If you missed NEI’s Wall Street Briefing last week – and you might have if you were in a snow bound part of the country – there was off key singing, a scandal and a major fistfight. Well, ok, none of that, but a pretty good overview of the nuclear world in 2013 and 14. You can watch the archived webcast here and view the slides use at the presentation (as a PDF) here. It’s handy to have the latter at hand while viewing the former.
What you can’t see is how well attended and managed the event was, especially during a major snowfall. The trick in succeeding at this kind of event is to make sure the media has an opportunity to talk to the speakers. You can see the print press in action during the Q&A, but TV and radio reporters need special consideration – and got it, with several of the speakers able to appear on camera or on microphone to do one-on-one interviews.

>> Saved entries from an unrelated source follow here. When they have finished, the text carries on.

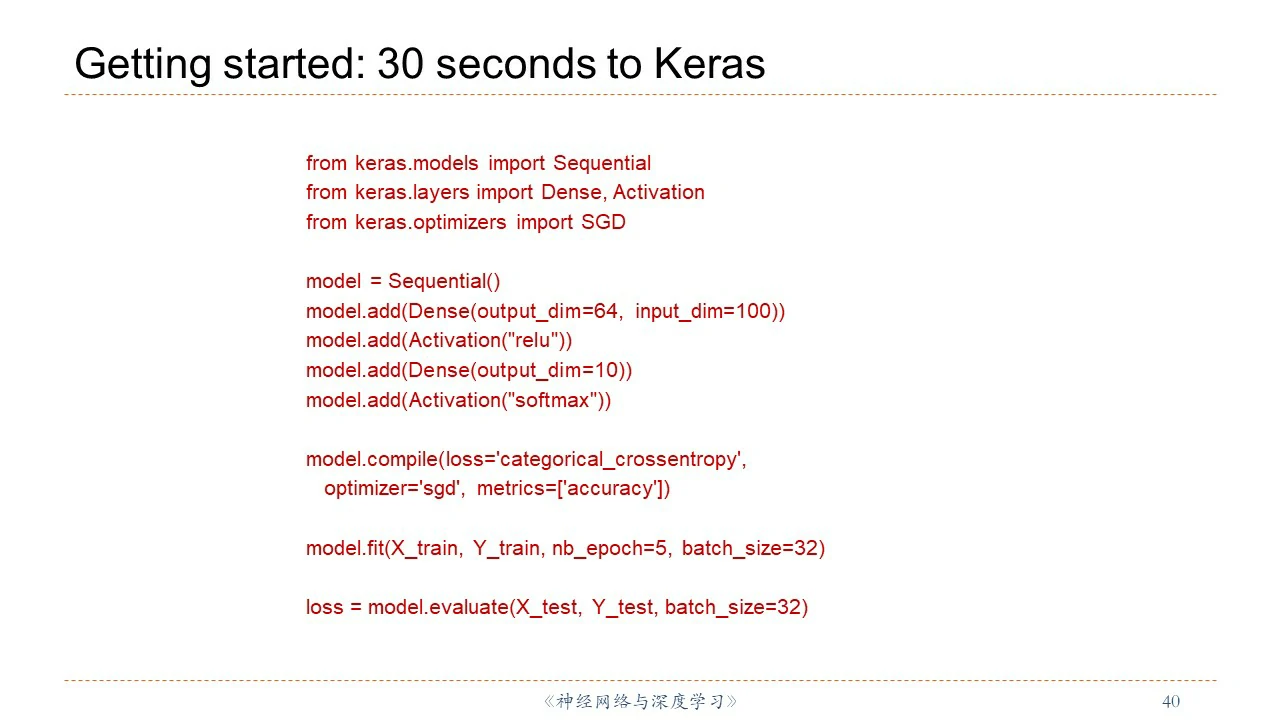Click the model.fit code line
This screenshot has height=720, width=1280.
tap(565, 548)
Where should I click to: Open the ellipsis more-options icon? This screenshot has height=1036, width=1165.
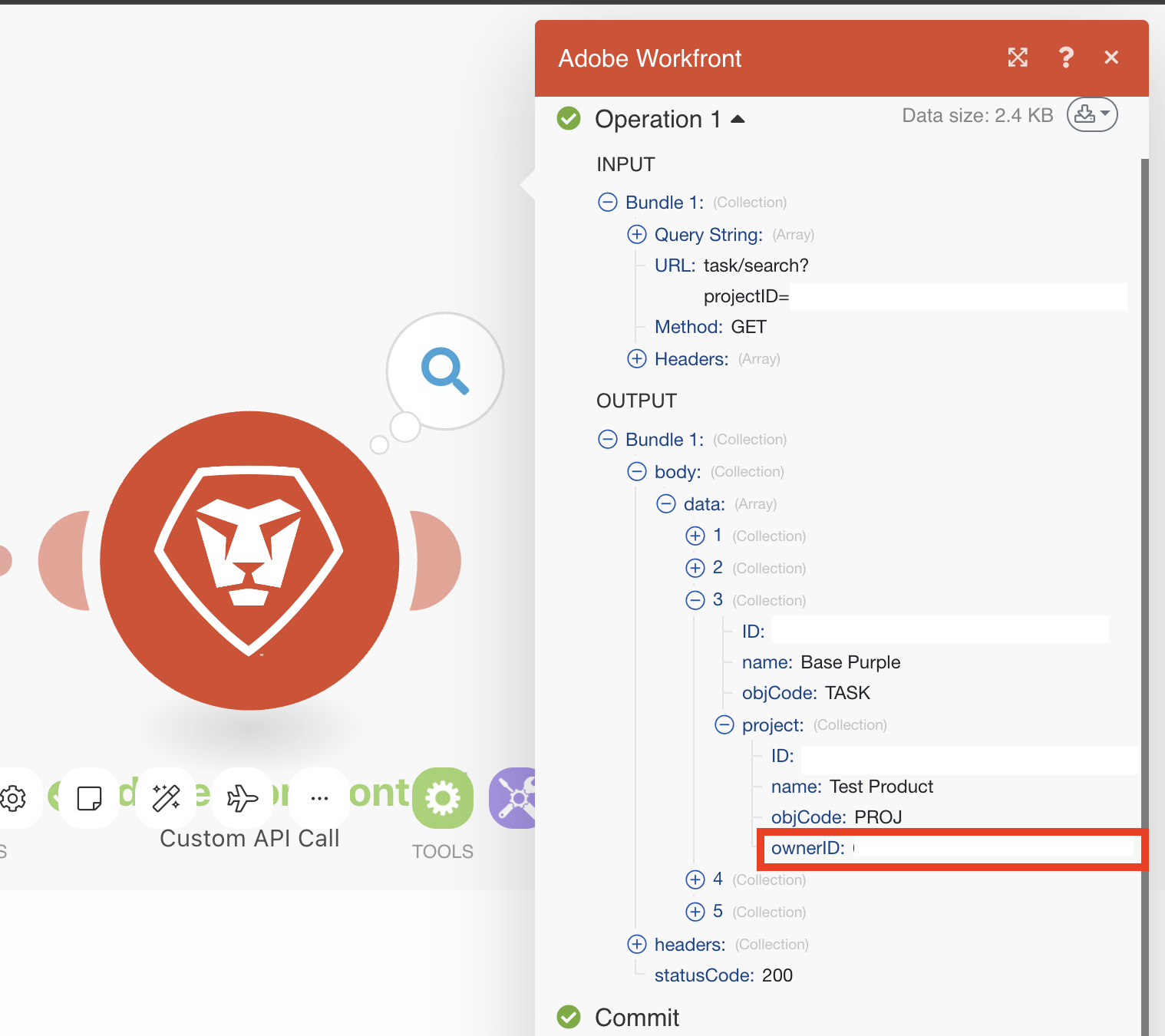[319, 798]
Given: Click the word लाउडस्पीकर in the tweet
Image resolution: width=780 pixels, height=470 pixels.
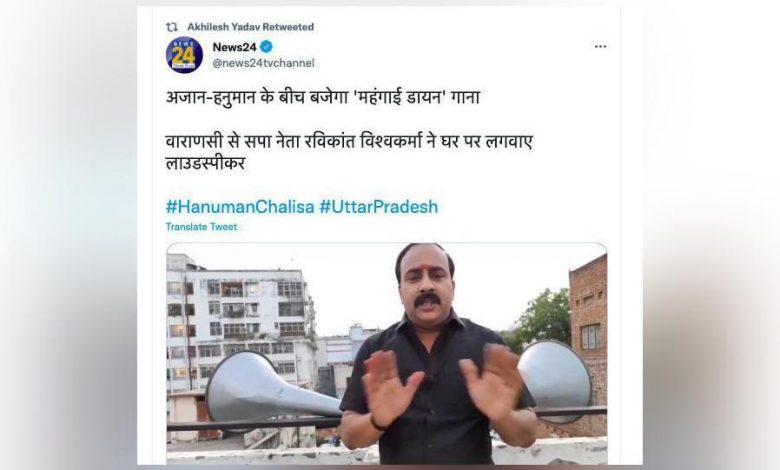Looking at the screenshot, I should (x=205, y=164).
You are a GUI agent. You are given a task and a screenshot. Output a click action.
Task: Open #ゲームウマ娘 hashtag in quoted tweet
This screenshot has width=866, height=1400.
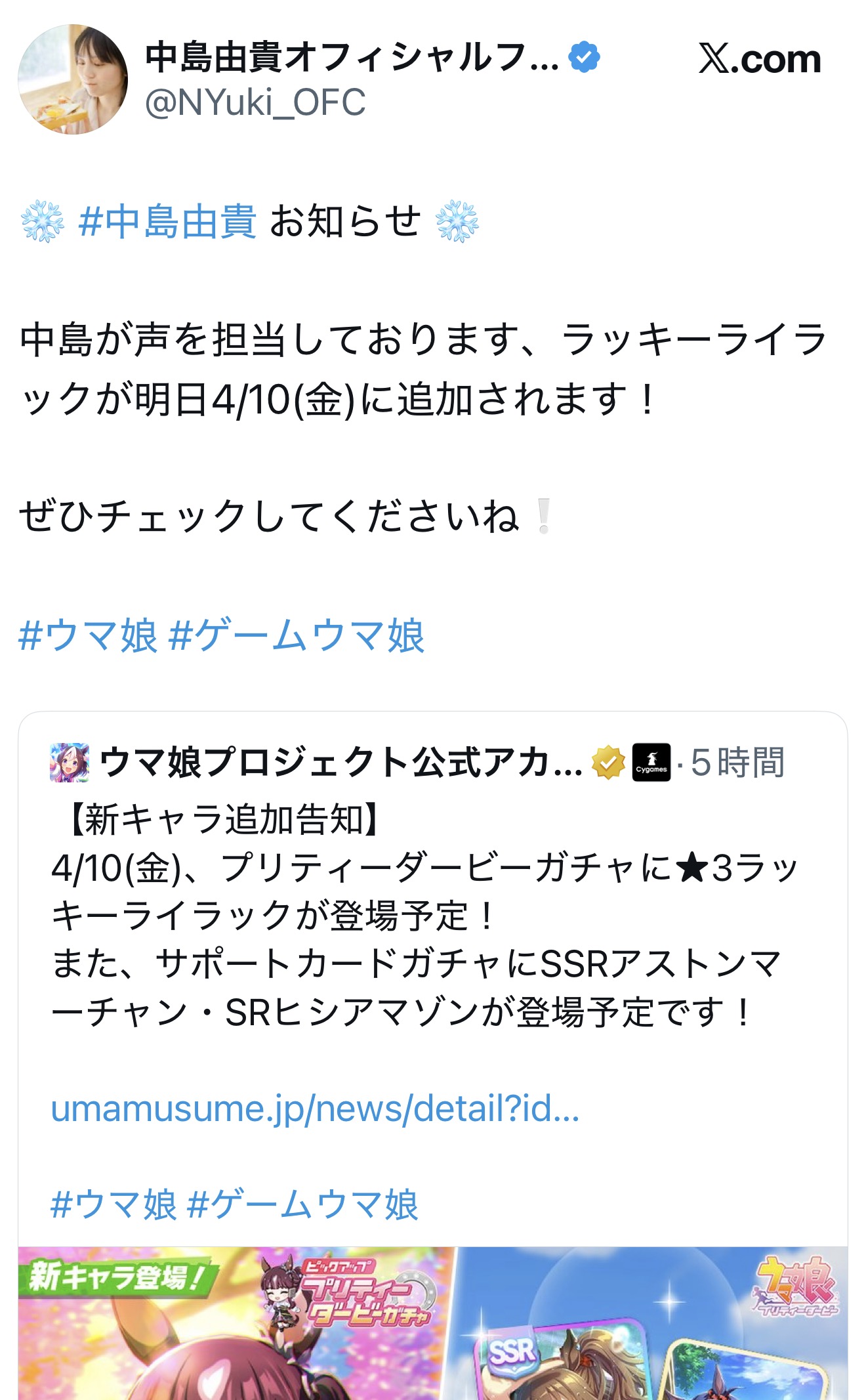coord(302,1204)
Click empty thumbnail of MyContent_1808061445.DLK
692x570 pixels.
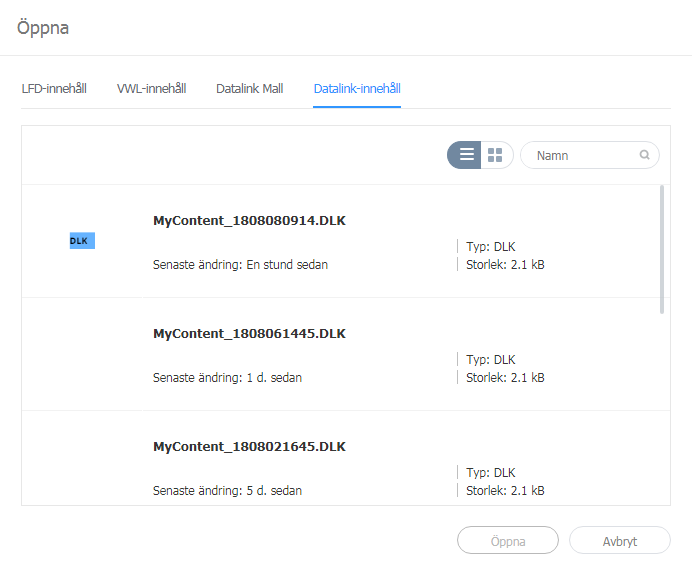82,354
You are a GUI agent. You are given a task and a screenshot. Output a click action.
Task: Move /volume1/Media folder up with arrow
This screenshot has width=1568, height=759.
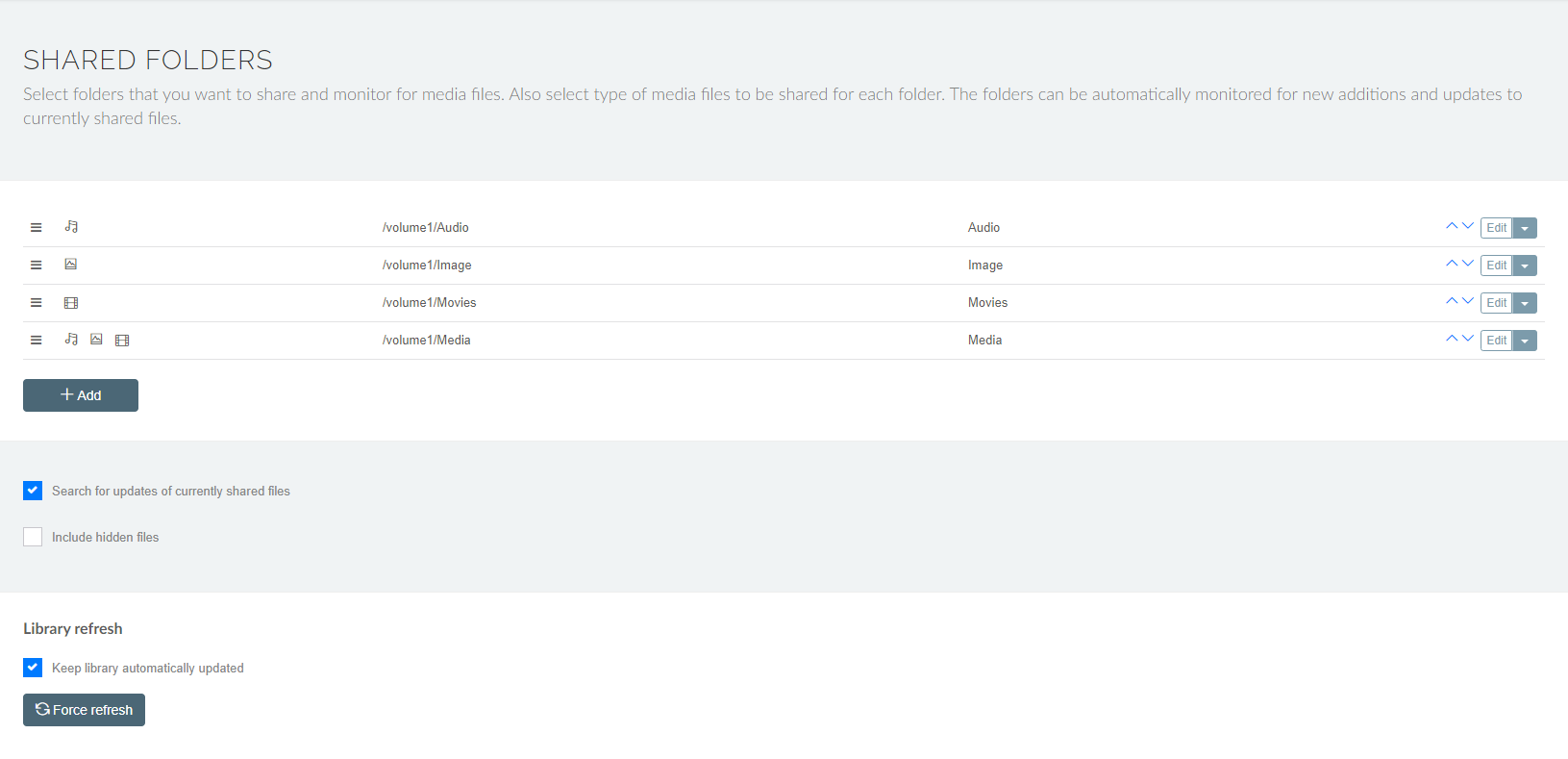coord(1451,339)
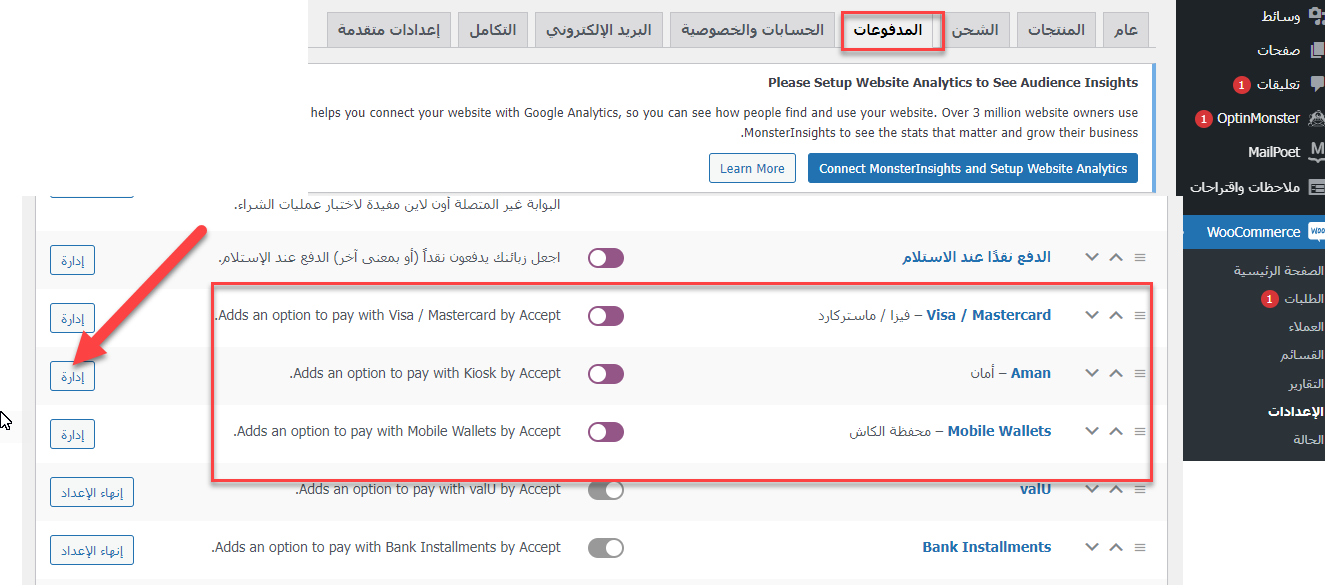
Task: Click the WooCommerce logo icon in the sidebar
Action: (1316, 232)
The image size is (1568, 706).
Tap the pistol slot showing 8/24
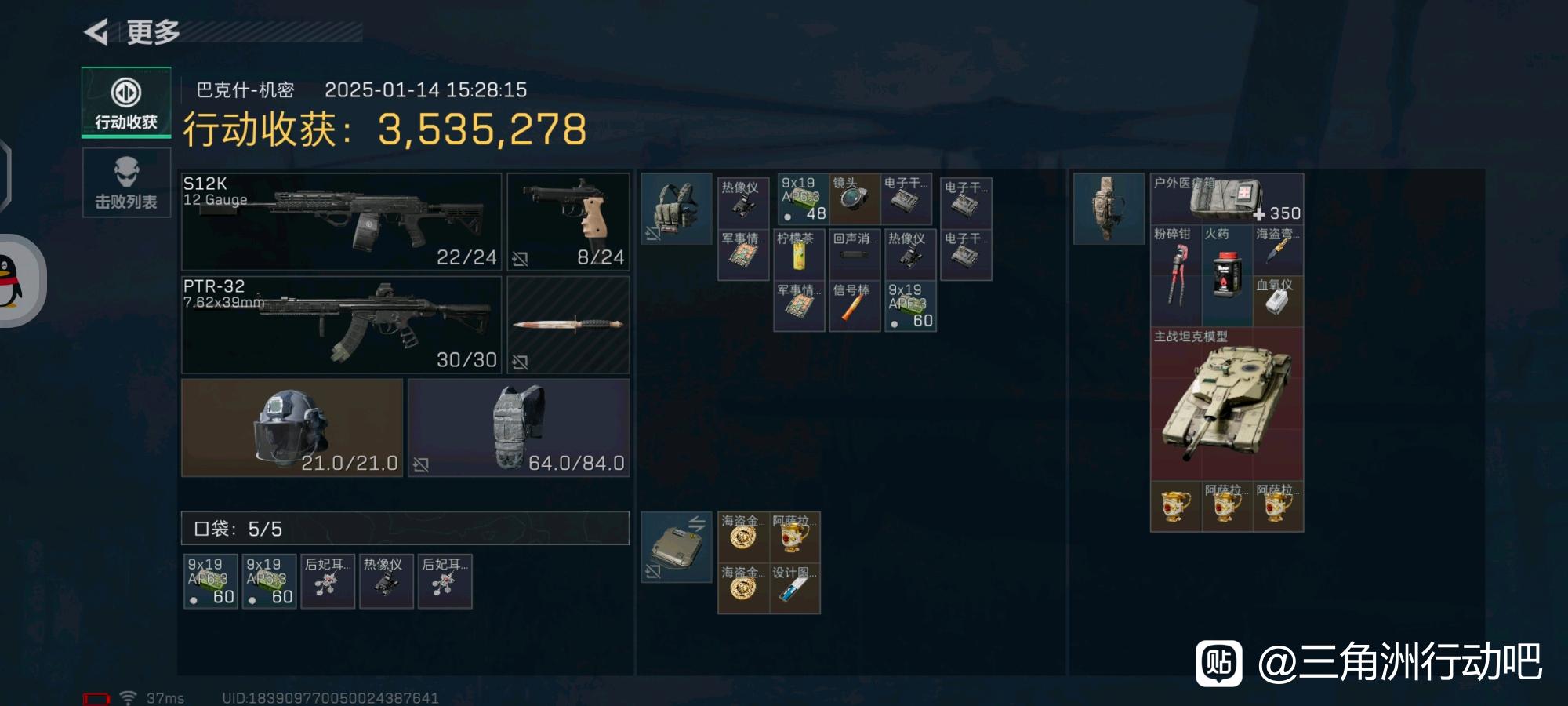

This is important, because it gets the messages at the briefing out to a larger audience – the one that doesn’t read newspapers but is still generally interested in energy topics. You can’t really pick this up in the video, but it’s key to getting out the nuclear story.
---
One of the points about nuclear energy that has gained considerable traction is its role in grid stability. Particularly in unregulated “merchant” electricity markets (that is, mostly outside the old south), older, smaller nuclear power plants provide a diversity of supply and help stabilize the electric grid, but, to quote NEI President and CEO Marv Fertel at the Wall Street briefing, they also “are vulnerable to weak market conditions. Absent necessary changes in policies and practices, this situation has implications for reliability, long-term stability of electricity prices, and our ability to meet environmental goals.”
Bolding mine – Fertel didn’t suddenly stress that. This was also the most important feature in to Sen. Lisa Murkowski’s (R-Alaska) report – see the post a couple down for more on that – and it seems, in twitter-speak, a trending topic. Murkowski is more concerned with increased environmental regulation on coal plants knocking them off the grid, but she recognizes that losing any baseload energy plant, including nuclear reactors, has the unintended impact of potentially destabilizing the grid by sidelining 24/7 baseload energy.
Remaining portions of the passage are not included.